Stored entries
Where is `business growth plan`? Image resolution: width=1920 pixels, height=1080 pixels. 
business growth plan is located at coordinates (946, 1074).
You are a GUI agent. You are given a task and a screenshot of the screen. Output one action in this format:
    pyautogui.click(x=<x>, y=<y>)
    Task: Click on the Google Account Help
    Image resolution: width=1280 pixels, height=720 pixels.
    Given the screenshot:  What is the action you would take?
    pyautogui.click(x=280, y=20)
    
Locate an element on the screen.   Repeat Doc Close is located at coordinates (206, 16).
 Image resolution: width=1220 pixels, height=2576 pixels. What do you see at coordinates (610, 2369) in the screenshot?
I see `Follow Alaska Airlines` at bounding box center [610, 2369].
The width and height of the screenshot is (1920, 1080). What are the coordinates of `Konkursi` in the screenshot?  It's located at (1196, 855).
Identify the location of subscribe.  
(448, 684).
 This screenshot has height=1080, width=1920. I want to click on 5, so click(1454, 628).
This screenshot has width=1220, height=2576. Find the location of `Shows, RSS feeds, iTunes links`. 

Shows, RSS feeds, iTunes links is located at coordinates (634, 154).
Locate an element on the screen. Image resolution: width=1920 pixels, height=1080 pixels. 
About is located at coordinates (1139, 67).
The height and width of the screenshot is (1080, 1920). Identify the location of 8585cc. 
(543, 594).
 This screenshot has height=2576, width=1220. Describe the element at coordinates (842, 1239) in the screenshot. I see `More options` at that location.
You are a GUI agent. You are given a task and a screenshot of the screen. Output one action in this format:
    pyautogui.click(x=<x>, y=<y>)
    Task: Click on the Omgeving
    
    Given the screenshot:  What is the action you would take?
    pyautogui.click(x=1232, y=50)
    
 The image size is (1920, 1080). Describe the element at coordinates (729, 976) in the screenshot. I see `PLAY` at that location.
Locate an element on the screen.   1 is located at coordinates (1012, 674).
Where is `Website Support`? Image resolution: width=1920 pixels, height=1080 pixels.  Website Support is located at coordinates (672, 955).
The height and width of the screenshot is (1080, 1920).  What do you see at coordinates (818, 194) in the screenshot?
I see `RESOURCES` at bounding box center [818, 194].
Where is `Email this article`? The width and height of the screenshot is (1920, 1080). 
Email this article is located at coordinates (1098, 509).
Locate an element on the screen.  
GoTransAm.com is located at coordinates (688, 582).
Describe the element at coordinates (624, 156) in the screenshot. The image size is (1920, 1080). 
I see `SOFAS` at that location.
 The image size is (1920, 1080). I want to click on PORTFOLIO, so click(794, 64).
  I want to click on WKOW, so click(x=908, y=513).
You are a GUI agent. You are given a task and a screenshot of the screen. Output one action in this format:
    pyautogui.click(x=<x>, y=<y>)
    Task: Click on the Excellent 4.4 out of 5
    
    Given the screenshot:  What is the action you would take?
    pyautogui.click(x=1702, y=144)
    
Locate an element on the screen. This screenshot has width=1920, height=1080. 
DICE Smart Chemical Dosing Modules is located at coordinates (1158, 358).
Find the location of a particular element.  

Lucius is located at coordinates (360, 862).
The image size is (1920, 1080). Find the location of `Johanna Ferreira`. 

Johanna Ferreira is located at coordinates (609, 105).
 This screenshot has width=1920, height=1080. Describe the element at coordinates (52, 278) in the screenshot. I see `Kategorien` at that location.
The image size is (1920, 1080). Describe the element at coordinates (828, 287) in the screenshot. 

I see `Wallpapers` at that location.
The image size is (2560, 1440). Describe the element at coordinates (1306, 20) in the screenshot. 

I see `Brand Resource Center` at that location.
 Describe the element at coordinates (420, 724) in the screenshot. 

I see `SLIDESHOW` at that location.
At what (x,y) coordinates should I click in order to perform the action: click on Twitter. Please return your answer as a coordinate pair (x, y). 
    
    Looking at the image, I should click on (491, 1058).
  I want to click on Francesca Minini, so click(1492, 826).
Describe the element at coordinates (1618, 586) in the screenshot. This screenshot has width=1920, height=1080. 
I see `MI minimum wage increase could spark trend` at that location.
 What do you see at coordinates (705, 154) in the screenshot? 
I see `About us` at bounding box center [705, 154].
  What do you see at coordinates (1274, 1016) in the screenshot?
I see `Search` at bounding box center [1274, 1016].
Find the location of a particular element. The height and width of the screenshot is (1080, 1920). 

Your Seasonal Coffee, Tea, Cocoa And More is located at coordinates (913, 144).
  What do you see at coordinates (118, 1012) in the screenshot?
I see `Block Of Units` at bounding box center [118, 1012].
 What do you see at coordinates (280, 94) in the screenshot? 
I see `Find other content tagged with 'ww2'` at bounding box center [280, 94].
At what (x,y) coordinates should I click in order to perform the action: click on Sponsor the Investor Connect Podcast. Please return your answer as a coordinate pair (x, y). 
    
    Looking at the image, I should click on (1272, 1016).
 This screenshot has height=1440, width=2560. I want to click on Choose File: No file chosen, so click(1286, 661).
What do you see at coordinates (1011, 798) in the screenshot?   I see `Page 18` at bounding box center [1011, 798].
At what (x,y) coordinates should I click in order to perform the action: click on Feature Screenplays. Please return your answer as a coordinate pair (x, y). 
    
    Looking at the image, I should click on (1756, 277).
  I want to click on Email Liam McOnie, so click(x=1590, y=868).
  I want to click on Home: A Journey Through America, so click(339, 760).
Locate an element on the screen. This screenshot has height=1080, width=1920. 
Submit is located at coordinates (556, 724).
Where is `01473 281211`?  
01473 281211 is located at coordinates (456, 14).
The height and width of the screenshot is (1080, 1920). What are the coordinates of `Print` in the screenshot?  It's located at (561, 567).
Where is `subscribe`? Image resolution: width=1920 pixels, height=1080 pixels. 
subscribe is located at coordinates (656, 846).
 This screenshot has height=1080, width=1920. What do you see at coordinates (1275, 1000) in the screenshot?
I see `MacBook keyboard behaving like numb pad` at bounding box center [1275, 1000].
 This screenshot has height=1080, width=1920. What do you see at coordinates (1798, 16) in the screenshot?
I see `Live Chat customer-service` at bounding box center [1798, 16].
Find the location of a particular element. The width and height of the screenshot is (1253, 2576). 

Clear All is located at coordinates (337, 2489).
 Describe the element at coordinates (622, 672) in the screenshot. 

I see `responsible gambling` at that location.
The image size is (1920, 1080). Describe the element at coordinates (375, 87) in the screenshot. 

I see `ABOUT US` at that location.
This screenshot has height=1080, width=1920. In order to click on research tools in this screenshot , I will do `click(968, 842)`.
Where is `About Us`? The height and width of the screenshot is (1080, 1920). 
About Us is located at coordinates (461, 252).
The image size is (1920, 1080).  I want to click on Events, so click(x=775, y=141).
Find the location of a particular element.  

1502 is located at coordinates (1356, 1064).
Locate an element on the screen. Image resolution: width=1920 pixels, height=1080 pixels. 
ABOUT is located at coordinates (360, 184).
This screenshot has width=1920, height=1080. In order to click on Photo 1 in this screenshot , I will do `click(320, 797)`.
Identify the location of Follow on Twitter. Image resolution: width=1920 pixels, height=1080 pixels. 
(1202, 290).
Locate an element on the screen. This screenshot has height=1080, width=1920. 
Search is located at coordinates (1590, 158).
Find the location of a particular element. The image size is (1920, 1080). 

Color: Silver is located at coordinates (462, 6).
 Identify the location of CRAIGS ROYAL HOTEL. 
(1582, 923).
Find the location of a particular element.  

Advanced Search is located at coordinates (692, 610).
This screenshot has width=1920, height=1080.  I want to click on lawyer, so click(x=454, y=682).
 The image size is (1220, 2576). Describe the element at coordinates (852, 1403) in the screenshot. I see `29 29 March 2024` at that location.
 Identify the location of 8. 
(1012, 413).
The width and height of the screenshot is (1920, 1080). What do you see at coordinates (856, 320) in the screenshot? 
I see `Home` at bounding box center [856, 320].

## Set task
Repeat the entries above word for word, every line of them.

## Answer to the exercise
Where is `business growth plan`? Image resolution: width=1920 pixels, height=1080 pixels. 
business growth plan is located at coordinates (946, 1074).
You are a GUI agent. You are given a task and a screenshot of the screen. Output one action in this format:
    pyautogui.click(x=<x>, y=<y>)
    Task: Click on the Google Account Help
    Image resolution: width=1280 pixels, height=720 pixels.
    Given the screenshot:  What is the action you would take?
    pyautogui.click(x=280, y=20)
    
Locate an element on the screen.   Repeat Doc Close is located at coordinates (206, 16).
 Image resolution: width=1220 pixels, height=2576 pixels. What do you see at coordinates (610, 2369) in the screenshot?
I see `Follow Alaska Airlines` at bounding box center [610, 2369].
The width and height of the screenshot is (1920, 1080). What are the coordinates of `Konkursi` in the screenshot?  It's located at (1196, 855).
Identify the location of subscribe.  
(448, 684).
 This screenshot has height=1080, width=1920. I want to click on 5, so click(1454, 628).
This screenshot has width=1220, height=2576. Find the location of `Shows, RSS feeds, iTunes links`. 

Shows, RSS feeds, iTunes links is located at coordinates (634, 154).
Locate an element on the screen. Image resolution: width=1920 pixels, height=1080 pixels. 
About is located at coordinates (1139, 67).
The height and width of the screenshot is (1080, 1920). Identify the location of 8585cc. 
(543, 594).
 This screenshot has height=2576, width=1220. Describe the element at coordinates (842, 1239) in the screenshot. I see `More options` at that location.
You are a GUI agent. You are given a task and a screenshot of the screen. Output one action in this format:
    pyautogui.click(x=<x>, y=<y>)
    Task: Click on the Omgeving
    
    Given the screenshot:  What is the action you would take?
    pyautogui.click(x=1232, y=50)
    
 The image size is (1920, 1080). Describe the element at coordinates (729, 976) in the screenshot. I see `PLAY` at that location.
Locate an element on the screen.   1 is located at coordinates (1012, 674).
Where is `Website Support`? Image resolution: width=1920 pixels, height=1080 pixels.  Website Support is located at coordinates (672, 955).
The height and width of the screenshot is (1080, 1920).  What do you see at coordinates (818, 194) in the screenshot?
I see `RESOURCES` at bounding box center [818, 194].
Where is `Email this article`? The width and height of the screenshot is (1920, 1080). 
Email this article is located at coordinates (1098, 509).
Locate an element on the screen.  
GoTransAm.com is located at coordinates (688, 582).
Describe the element at coordinates (624, 156) in the screenshot. The image size is (1920, 1080). 
I see `SOFAS` at that location.
 The image size is (1920, 1080). I want to click on PORTFOLIO, so click(794, 64).
  I want to click on WKOW, so click(x=908, y=513).
You are a GUI agent. You are given a task and a screenshot of the screen. Output one action in this format:
    pyautogui.click(x=<x>, y=<y>)
    Task: Click on the Excellent 4.4 out of 5
    
    Given the screenshot:  What is the action you would take?
    pyautogui.click(x=1702, y=144)
    
Locate an element on the screen. This screenshot has width=1920, height=1080. 
DICE Smart Chemical Dosing Modules is located at coordinates (1158, 358).
Find the location of a particular element.  

Lucius is located at coordinates (360, 862).
The image size is (1920, 1080). Find the location of `Johanna Ferreira`. 

Johanna Ferreira is located at coordinates (609, 105).
 This screenshot has width=1920, height=1080. Describe the element at coordinates (52, 278) in the screenshot. I see `Kategorien` at that location.
The image size is (1920, 1080). Describe the element at coordinates (828, 287) in the screenshot. 

I see `Wallpapers` at that location.
The image size is (2560, 1440). Describe the element at coordinates (1306, 20) in the screenshot. 

I see `Brand Resource Center` at that location.
 Describe the element at coordinates (420, 724) in the screenshot. 

I see `SLIDESHOW` at that location.
At what (x,y) coordinates should I click in order to perform the action: click on Twitter. Please return your answer as a coordinate pair (x, y). 
    
    Looking at the image, I should click on (491, 1058).
  I want to click on Francesca Minini, so click(1492, 826).
Describe the element at coordinates (1618, 586) in the screenshot. This screenshot has width=1920, height=1080. 
I see `MI minimum wage increase could spark trend` at that location.
 What do you see at coordinates (705, 154) in the screenshot? 
I see `About us` at bounding box center [705, 154].
  What do you see at coordinates (1274, 1016) in the screenshot?
I see `Search` at bounding box center [1274, 1016].
Find the location of a particular element. The height and width of the screenshot is (1080, 1920). 

Your Seasonal Coffee, Tea, Cocoa And More is located at coordinates (913, 144).
  What do you see at coordinates (118, 1012) in the screenshot?
I see `Block Of Units` at bounding box center [118, 1012].
 What do you see at coordinates (280, 94) in the screenshot? 
I see `Find other content tagged with 'ww2'` at bounding box center [280, 94].
At what (x,y) coordinates should I click in order to perform the action: click on Sponsor the Investor Connect Podcast. Please return your answer as a coordinate pair (x, y). 
    
    Looking at the image, I should click on (1272, 1016).
 This screenshot has height=1440, width=2560. I want to click on Choose File: No file chosen, so click(1286, 661).
What do you see at coordinates (1011, 798) in the screenshot?   I see `Page 18` at bounding box center [1011, 798].
At what (x,y) coordinates should I click in order to perform the action: click on Feature Screenplays. Please return your answer as a coordinate pair (x, y). 
    
    Looking at the image, I should click on (1756, 277).
  I want to click on Email Liam McOnie, so click(x=1590, y=868).
  I want to click on Home: A Journey Through America, so click(339, 760).
Locate an element on the screen. This screenshot has height=1080, width=1920. 
Submit is located at coordinates (556, 724).
Where is `01473 281211`?  
01473 281211 is located at coordinates (456, 14).
The height and width of the screenshot is (1080, 1920). What are the coordinates of `Print` in the screenshot?  It's located at (561, 567).
Where is `subscribe`? Image resolution: width=1920 pixels, height=1080 pixels. 
subscribe is located at coordinates (656, 846).
 This screenshot has height=1080, width=1920. What do you see at coordinates (1275, 1000) in the screenshot?
I see `MacBook keyboard behaving like numb pad` at bounding box center [1275, 1000].
 This screenshot has height=1080, width=1920. What do you see at coordinates (1798, 16) in the screenshot?
I see `Live Chat customer-service` at bounding box center [1798, 16].
Find the location of a particular element. The width and height of the screenshot is (1253, 2576). 

Clear All is located at coordinates (337, 2489).
 Describe the element at coordinates (622, 672) in the screenshot. 

I see `responsible gambling` at that location.
The image size is (1920, 1080). Describe the element at coordinates (375, 87) in the screenshot. 

I see `ABOUT US` at that location.
This screenshot has height=1080, width=1920. In order to click on research tools in this screenshot , I will do `click(968, 842)`.
Where is `About Us`? The height and width of the screenshot is (1080, 1920). 
About Us is located at coordinates (461, 252).
The image size is (1920, 1080).  I want to click on Events, so click(x=775, y=141).
Find the location of a particular element.  

1502 is located at coordinates (1356, 1064).
Locate an element on the screen. Image resolution: width=1920 pixels, height=1080 pixels. 
ABOUT is located at coordinates (360, 184).
This screenshot has width=1920, height=1080. In order to click on Photo 1 in this screenshot , I will do `click(320, 797)`.
Identify the location of Follow on Twitter. Image resolution: width=1920 pixels, height=1080 pixels. 
(1202, 290).
Locate an element on the screen. This screenshot has height=1080, width=1920. 
Search is located at coordinates (1590, 158).
Find the location of a particular element. The image size is (1920, 1080). 

Color: Silver is located at coordinates (462, 6).
 Identify the location of CRAIGS ROYAL HOTEL. 
(1582, 923).
Find the location of a particular element.  

Advanced Search is located at coordinates (692, 610).
This screenshot has width=1920, height=1080.  I want to click on lawyer, so click(x=454, y=682).
 The image size is (1220, 2576). Describe the element at coordinates (852, 1403) in the screenshot. I see `29 29 March 2024` at that location.
 Identify the location of 8. 
(1012, 413).
The width and height of the screenshot is (1920, 1080). What do you see at coordinates (856, 320) in the screenshot? 
I see `Home` at bounding box center [856, 320].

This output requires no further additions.